B. Biografi M. Quraish Shihab
Nama lengkapnya adalah Muhammad Quraish Shihab. Ia lahir tanggal 16 Februari 1944 di Rapang Sulawesi Selatan. Ia berasal dari keluarga keturunan Arab yang terpelajar. Ayahnya, Prof. KH. Abdurrahman Shihab adalah seorang ulama dan guru besar dalam bidang tafsir. Abdurrahman Shihab dipandang sebagai salah seorang tokoh pendidik yang memiliki reputasi baik di kalangan masyarakat Sulawesi Selatan.
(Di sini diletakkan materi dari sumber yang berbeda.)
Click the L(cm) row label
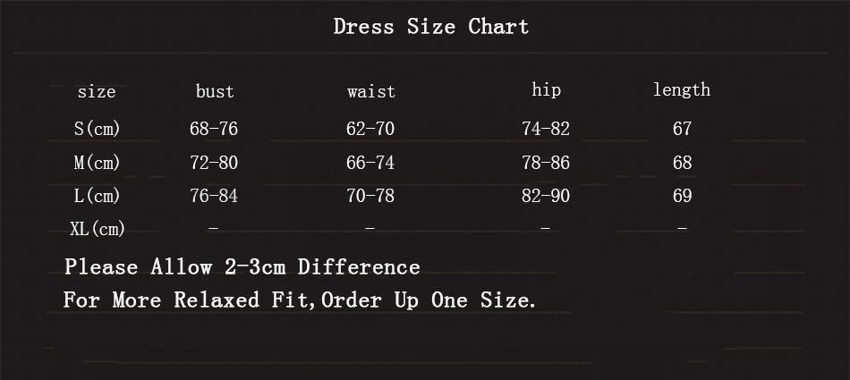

Kontribusinya dalam bidang pendidikan terbukti dari usahanya membina dua perguruan tinggi di Ujungpandang, yaitu Universitas Muslim Indonesia (UMI), sebuah perguruan tinggi swasta terbesar di kawasan Indonesia bagian timur, dan IAIN Alauddin Ujung Pandang. Ia juga tercatat sebagai mantan rektor pada kedua perguruan tinggi tersebut, UMI tahun 1959-1965 dan IAIN Alauddin 1972-1977.[3]
Sebagai putra dari seorang guru besar, Quraish Shihab mendapatkan motivasi awal dan benih kecintaan terhadap bidang studi tafsir dari ayahnya yang sering mengajak anak-anaknya duduk bersama. Pada saat-saat seperti inilah sang ayah menyampaikan nasihatnya yang kebanyakan berupa ayat-ayat al-Qur'an. Quraish kecil telah menjalani pergumulan dan kecintaan terhadap al-Qur’an sejak umur 6-7 tahun. Ia harus mengikuti pengajian al-Qur’an yang diadakan oleh ayahnya sendiri. Selain menyuruh membaca al-Qur’an, ayahnya juga menguraikan secara sepintas kisah-kisah dalam al-Qur’an. Di sinilah, benih-benih kecintaannya kepada al-Qur’an mulai tumbuh.[4]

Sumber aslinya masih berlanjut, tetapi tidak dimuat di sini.